**WORK TO BE COMPLETED**
Give back all the entries below. Omit none of them.
-------- TASK INPUT --------
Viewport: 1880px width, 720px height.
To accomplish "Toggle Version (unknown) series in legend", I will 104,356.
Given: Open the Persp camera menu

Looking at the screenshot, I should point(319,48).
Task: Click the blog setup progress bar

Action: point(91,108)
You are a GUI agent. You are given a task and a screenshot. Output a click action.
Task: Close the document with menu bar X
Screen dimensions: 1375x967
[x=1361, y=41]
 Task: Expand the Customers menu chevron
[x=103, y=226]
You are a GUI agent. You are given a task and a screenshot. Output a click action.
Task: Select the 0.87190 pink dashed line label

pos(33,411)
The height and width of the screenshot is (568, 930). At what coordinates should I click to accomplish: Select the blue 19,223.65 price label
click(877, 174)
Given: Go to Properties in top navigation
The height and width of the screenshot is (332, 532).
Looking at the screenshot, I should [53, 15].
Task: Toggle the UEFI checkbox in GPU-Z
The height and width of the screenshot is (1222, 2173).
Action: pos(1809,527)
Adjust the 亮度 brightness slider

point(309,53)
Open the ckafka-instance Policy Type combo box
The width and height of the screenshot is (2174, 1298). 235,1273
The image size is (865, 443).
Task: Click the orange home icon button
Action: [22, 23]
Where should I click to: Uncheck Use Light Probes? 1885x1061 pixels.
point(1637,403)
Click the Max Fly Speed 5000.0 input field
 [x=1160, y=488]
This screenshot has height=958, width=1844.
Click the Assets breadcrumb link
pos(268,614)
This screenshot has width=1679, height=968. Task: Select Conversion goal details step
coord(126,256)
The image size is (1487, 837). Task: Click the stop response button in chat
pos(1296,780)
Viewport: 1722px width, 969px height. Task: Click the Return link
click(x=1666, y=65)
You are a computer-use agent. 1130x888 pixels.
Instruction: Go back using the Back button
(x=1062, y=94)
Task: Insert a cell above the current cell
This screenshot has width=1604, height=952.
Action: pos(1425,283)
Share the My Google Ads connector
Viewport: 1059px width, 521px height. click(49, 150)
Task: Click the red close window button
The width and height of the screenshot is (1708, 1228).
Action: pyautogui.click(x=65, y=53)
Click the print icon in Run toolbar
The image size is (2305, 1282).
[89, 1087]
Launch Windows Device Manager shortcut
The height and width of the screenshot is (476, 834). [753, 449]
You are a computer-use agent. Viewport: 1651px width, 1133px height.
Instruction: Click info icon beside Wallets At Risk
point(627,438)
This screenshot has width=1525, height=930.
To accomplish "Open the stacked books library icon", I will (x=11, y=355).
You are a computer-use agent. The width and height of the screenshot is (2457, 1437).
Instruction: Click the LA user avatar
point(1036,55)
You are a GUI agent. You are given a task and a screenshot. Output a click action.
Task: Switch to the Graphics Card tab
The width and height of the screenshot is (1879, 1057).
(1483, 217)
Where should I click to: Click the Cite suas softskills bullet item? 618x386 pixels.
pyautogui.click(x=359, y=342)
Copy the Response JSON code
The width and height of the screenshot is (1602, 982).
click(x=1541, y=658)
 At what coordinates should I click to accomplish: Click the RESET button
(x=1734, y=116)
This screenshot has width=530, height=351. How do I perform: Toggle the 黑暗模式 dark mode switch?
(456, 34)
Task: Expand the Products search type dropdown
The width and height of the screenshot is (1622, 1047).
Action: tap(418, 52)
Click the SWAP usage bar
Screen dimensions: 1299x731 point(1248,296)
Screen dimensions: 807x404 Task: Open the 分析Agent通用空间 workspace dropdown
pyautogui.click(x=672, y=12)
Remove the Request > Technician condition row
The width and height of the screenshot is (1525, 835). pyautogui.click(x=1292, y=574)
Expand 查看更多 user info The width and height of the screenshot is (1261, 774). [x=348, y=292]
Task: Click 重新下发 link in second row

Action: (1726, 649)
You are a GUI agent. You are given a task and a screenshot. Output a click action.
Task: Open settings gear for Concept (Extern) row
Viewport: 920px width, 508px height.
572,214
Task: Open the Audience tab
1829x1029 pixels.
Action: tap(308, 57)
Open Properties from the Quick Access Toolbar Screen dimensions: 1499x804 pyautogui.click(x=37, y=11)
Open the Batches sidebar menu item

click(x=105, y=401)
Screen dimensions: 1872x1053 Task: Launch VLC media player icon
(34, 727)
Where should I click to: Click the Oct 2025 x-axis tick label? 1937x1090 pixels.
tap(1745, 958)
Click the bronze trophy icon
--------
**RESULT OF THE EXERCISE**
Viewport: 1880px width, 720px height.
To accomplish "Toggle Version (unknown) series in legend", I will 104,356.
Given: Open the Persp camera menu

Looking at the screenshot, I should point(319,48).
Task: Click the blog setup progress bar

Action: point(91,108)
You are a GUI agent. You are given a task and a screenshot. Output a click action.
Task: Close the document with menu bar X
Screen dimensions: 1375x967
[x=1361, y=41]
 Task: Expand the Customers menu chevron
[x=103, y=226]
You are a GUI agent. You are given a task and a screenshot. Output a click action.
Task: Select the 0.87190 pink dashed line label

pos(33,411)
The height and width of the screenshot is (568, 930). At what coordinates should I click to accomplish: Select the blue 19,223.65 price label
click(877, 174)
Given: Go to Properties in top navigation
The height and width of the screenshot is (332, 532).
Looking at the screenshot, I should [53, 15].
Task: Toggle the UEFI checkbox in GPU-Z
The height and width of the screenshot is (1222, 2173).
Action: pos(1809,527)
Adjust the 亮度 brightness slider

point(309,53)
Open the ckafka-instance Policy Type combo box
The width and height of the screenshot is (2174, 1298). 235,1273
The image size is (865, 443).
Task: Click the orange home icon button
Action: [22, 23]
Where should I click to: Uncheck Use Light Probes? 1885x1061 pixels.
point(1637,403)
Click the Max Fly Speed 5000.0 input field
 [x=1160, y=488]
This screenshot has height=958, width=1844.
Click the Assets breadcrumb link
pos(268,614)
This screenshot has width=1679, height=968. Task: Select Conversion goal details step
coord(126,256)
The image size is (1487, 837). Task: Click the stop response button in chat
pos(1296,780)
Viewport: 1722px width, 969px height. Task: Click the Return link
click(x=1666, y=65)
You are a computer-use agent. 1130x888 pixels.
Instruction: Go back using the Back button
(x=1062, y=94)
Task: Insert a cell above the current cell
This screenshot has width=1604, height=952.
Action: pos(1425,283)
Share the My Google Ads connector
Viewport: 1059px width, 521px height. click(49, 150)
Task: Click the red close window button
The width and height of the screenshot is (1708, 1228).
Action: pyautogui.click(x=65, y=53)
Click the print icon in Run toolbar
The image size is (2305, 1282).
[89, 1087]
Launch Windows Device Manager shortcut
The height and width of the screenshot is (476, 834). [753, 449]
You are a computer-use agent. Viewport: 1651px width, 1133px height.
Instruction: Click info icon beside Wallets At Risk
point(627,438)
This screenshot has width=1525, height=930.
To accomplish "Open the stacked books library icon", I will (x=11, y=355).
You are a computer-use agent. The width and height of the screenshot is (2457, 1437).
Instruction: Click the LA user avatar
point(1036,55)
You are a GUI agent. You are given a task and a screenshot. Output a click action.
Task: Switch to the Graphics Card tab
The width and height of the screenshot is (1879, 1057).
(1483, 217)
Where should I click to: Click the Cite suas softskills bullet item? 618x386 pixels.
pyautogui.click(x=359, y=342)
Copy the Response JSON code
The width and height of the screenshot is (1602, 982).
click(x=1541, y=658)
 At what coordinates should I click to accomplish: Click the RESET button
(x=1734, y=116)
This screenshot has width=530, height=351. How do I perform: Toggle the 黑暗模式 dark mode switch?
(456, 34)
Task: Expand the Products search type dropdown
The width and height of the screenshot is (1622, 1047).
Action: tap(418, 52)
Click the SWAP usage bar
Screen dimensions: 1299x731 point(1248,296)
Screen dimensions: 807x404 Task: Open the 分析Agent通用空间 workspace dropdown
pyautogui.click(x=672, y=12)
Remove the Request > Technician condition row
The width and height of the screenshot is (1525, 835). pyautogui.click(x=1292, y=574)
Expand 查看更多 user info The width and height of the screenshot is (1261, 774). [x=348, y=292]
Task: Click 重新下发 link in second row

Action: (1726, 649)
You are a GUI agent. You are given a task and a screenshot. Output a click action.
Task: Open settings gear for Concept (Extern) row
Viewport: 920px width, 508px height.
572,214
Task: Open the Audience tab
1829x1029 pixels.
Action: tap(308, 57)
Open Properties from the Quick Access Toolbar Screen dimensions: 1499x804 pyautogui.click(x=37, y=11)
Open the Batches sidebar menu item

click(x=105, y=401)
Screen dimensions: 1872x1053 Task: Launch VLC media player icon
(34, 727)
Where should I click to: Click the Oct 2025 x-axis tick label? 1937x1090 pixels.
tap(1745, 958)
Click the bronze trophy icon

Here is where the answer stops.